Wednesday, July 13, 2011

Excuse me...that's my son you're talking about.

I can see it very clearly. I'm pushing a shopping cart through a store. In the cart rides Matthew, my 4 year old son with autism. He's making the sounds he makes and occasionally letting go with a blood curdling scream of joy (most of the time it's happy screams). He's happy, but we do what we can to keep him somewhere below an F-16 on full afterburner. Its not that I'm worried he'll ruin 10 seconds of someone's shopping trip....it's that I worry what I'll do if someone says anything cross, or gives me a look that can't be taken in any other way.
You see, I'm always in full blown autism dad alert mode....just waiting for some parent with "perfect" kids to trip on the wire and have the autism awareness grenade that is me explode and rip them into tiny, self-righteous bits right in the middle of Target.

Which brings me to our trip to the grocery store yesterday evening.

Same scenario as before. Matthew is in the cart. I'm pushing. My wife and daughter have the list and are leading the way.

Matthew lets out a couple of happy screams as we peruse the outer regions of the produce section. No biggie. There's a lot of people there and everyone is focused on getting in and getting out.

I decide we need bananas.
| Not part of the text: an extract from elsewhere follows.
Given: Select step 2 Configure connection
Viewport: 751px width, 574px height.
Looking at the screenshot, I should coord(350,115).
The banana area is crowded, so I leave the cart, and Matthew, with my wife and head in.

Just as I reached the bananas, I heard Matthew squeal again.

And wouldn't you know it...someone tripped on the wire.
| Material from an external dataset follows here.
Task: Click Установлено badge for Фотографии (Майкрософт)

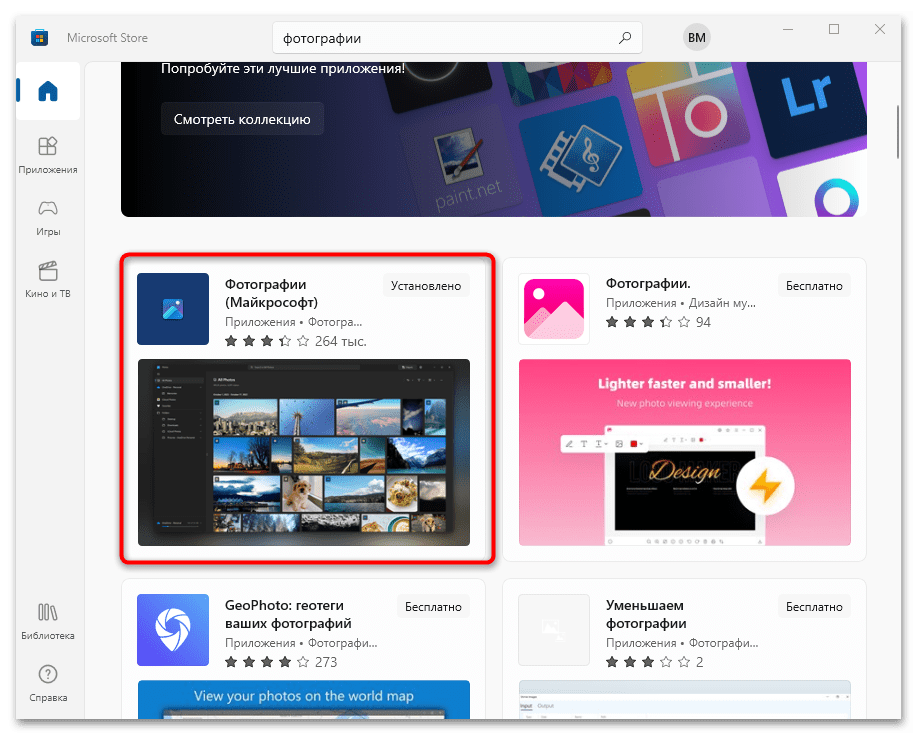Action: pos(426,286)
I heard "Christ there goes that kid screaming again".

This comment was made by a 40ish male grocery store worker, to his coworker, who stood about 10 feet away (so it was said loud enough for everyone around him to hear).
I was behind him, so I saw his coworker roll his eyes and nod his head in agreement.

I calmly bagged my bananas and turned to face the guy.
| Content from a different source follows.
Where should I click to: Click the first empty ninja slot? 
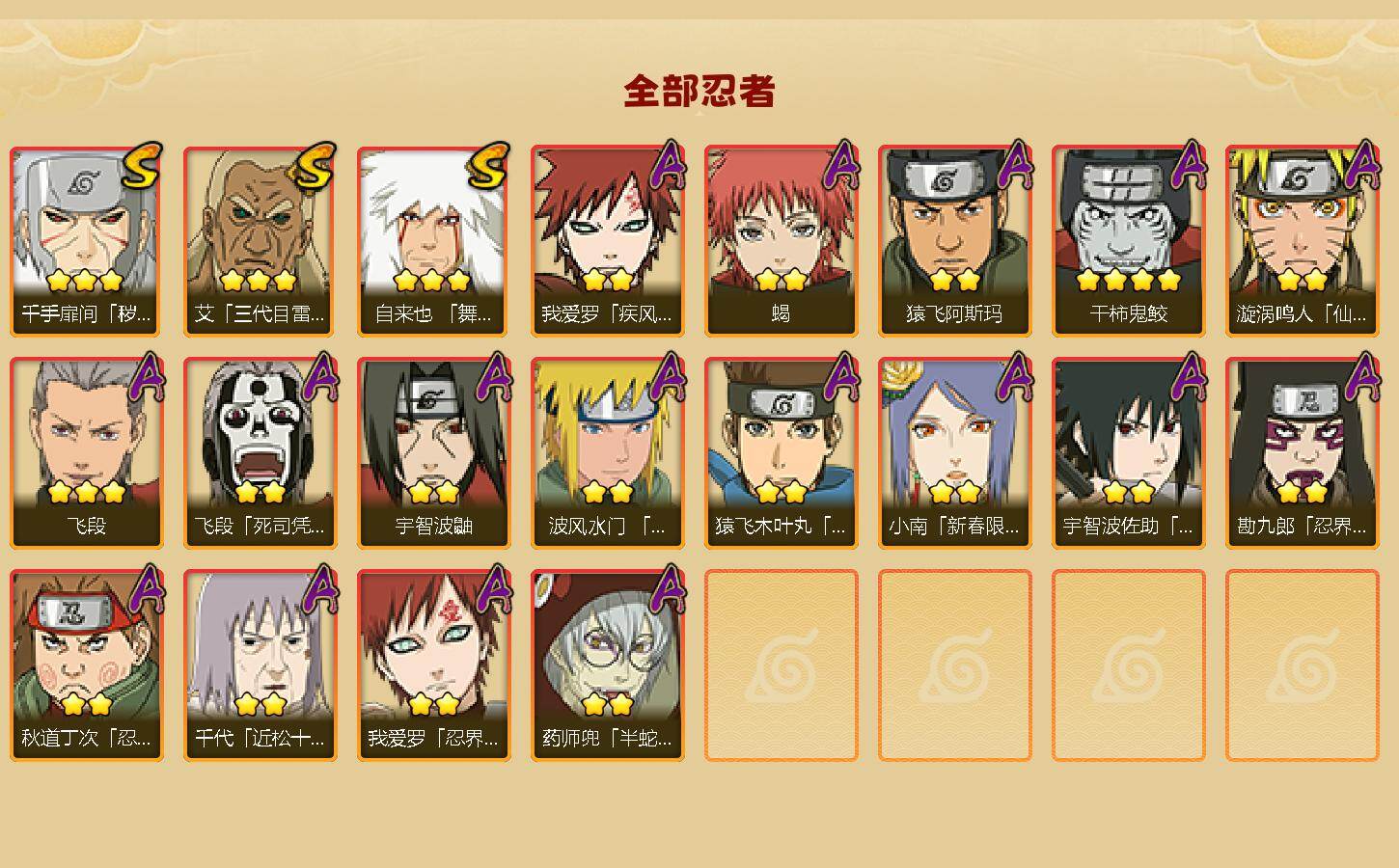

"Excuse me....the little boy you're complaining about? That's my son. He has autism. He's 4 and doesn't speak. He gets excited and screams sometimes. He's not throwing a fit...it's just what he does."

He had the look of someone who just got caught talking small smack about someone else's kid.

He threw in a few "I'm sorrys" and a "he's not as loud as some of the kids in here" as I spoke.

I ended up giving a very nutshell explanation of autism to the guy.

I wasn't angry with him. He was quick to apologize and listened to what I had to say. I patted him on the shoulder as I walked away and said "I hear it all the time". Looking back, I hope he took that as, "I hear my son scream all the time" and not "I hear people complain about my son all the time". I may clarify if I ever see him again.

I might have been that guy in my former life. Hell, I know I've been that guy. Maybe I wasn't so open with my complaints, but I'd get annoyed when I saw or heard a kid going bonkers in public.

Not anymore. I give the courtesy to others, and I sometimes foolishly expect to receive it.

This was a minor thing, and I reacted accordingly I believe.

So that's that. The trip wire isn't as sensitive as I thought it was...

But it will always be there, waiting for the next person to step on it. How hard they step determines how hard the grenade explodes.


- Posted from my phone. I know...phones are amazing.